On December 13, 2024, the Indian stock market witnessed a dramatic selloff, causing both the Nifty 50 and Sensex to decline by more than 1%. Midcap and smallcap indices were hit even harder, with both falling nearly 2% during intraday trading.
The Sensex plummeted over 1,200 points, or 1.5%, closing at 80,082.82, while the Nifty 50 dropped nearly 370 points, or 1.5%, to settle at 24,180.80. Key stocks such as Reliance Industries, HDFC Bank, and SBI experienced significant losses, all dropping over 1% each.
The market capitalisation of BSE-listed companies fell to ₹451 lakh crore from ₹458 lakh crore in the previous session, making investors poorer by about ₹7 lakh crore in a single day. The broader market sentiment was negative, and this widespread selling reflected global economic concerns.
Several factors have contributed to the sharp drop in the Indian stock market, driven by both global economic trends and investor sentiment. Experts have pointed to 5 main reasons:
One of the primary reasons behind the selloff was the rise in the US dollar and bond yields, which caused weakness in global markets. On December 13, major Asian markets suffered losses as the US dollar surged, negatively affecting investor risk appetite. Additionally, US Treasury yields saw sharp increases, especially in longer-dated bonds, which resulted in foreign capital outflows from emerging markets, including India. As bond yields increased, emerging market assets, such as Indian equities, became less attractive.

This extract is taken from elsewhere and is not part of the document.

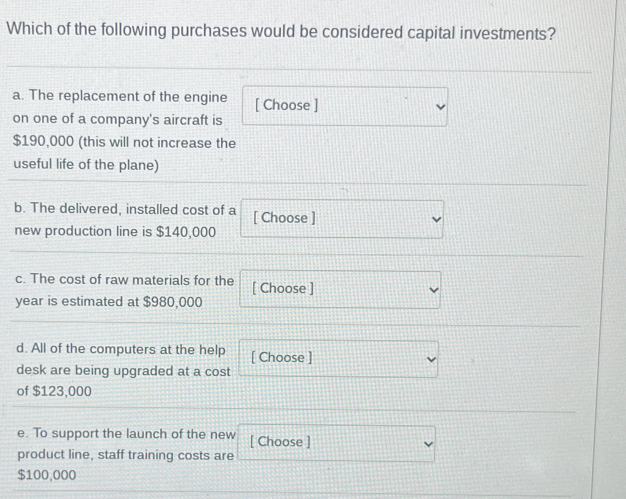Image resolution: width=626 pixels, height=499 pixels.
Task: Click the chevron arrow on statement a dropdown
Action: coord(441,106)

Inflation fears returned to the forefront, especially in the US, which saw its consumer price index (CPI) rise by 2.7% in November, the highest increase in 7 months. This slight rise from 2.6% in October caused concerns that inflation is still a significant issue, which could prevent the US Federal Reserve from aggressively reducing interest rates. In addition, the US producer price index (PPI) rose by 0.4% in November, the largest increase since June, signalling inflationary pressures that could persist into the coming months.

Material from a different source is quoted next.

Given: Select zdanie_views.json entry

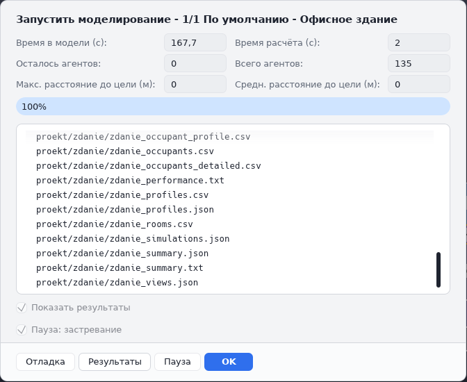Looking at the screenshot, I should (117, 283).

While inflation in India has moderated, with CPI falling to 5.48% in November from a 14-month high of 6.21% in October, the global inflation concerns have caused jitters in the markets.
Investors are also cautious ahead of the US Federal Reserve’s upcoming Federal Open Market Committee (FOMC) meeting, scheduled for December 17-18. The market has largely priced in a 25-basis-point rate cut by the Fed. However, beyond the rate cut, investors are closely watching the commentary from Fed Chair Jerome Powell regarding the US economy’s growth-inflation trajectory. Any hints about future rate cuts or the Fed’s stance on inflation could significantly influence market behaviour.
Experts have noted that hopes for a deep rate-cut cycle have been fading. Furthermore, geopolitical events, such as US President Donald Trump’s decisions on tariffs, could also impact the Fed’s future actions, making the market even more uncertain.
After initially buying Indian equities at the beginning of December, foreign institutional investors (FIIs) began selling again. Over the last 2 trading sessions, FIIs have withdrawn more than ₹4,500 crore from Indian equities. The selling is partly attributed to rising US dollar strength, higher bond yields, and the uncertain outlook on US Federal Reserve rate cuts. Another reason is the stretched valuation of the Indian stock market, which has become increasingly expensive for foreign investors.
Disclaimer: This blog has been written exclusively for educational purposes. The securities mentioned are only examples and not recommendations. It is based on several secondary sources on the internet and is subject to changes. Please consult an expert before making related decisions.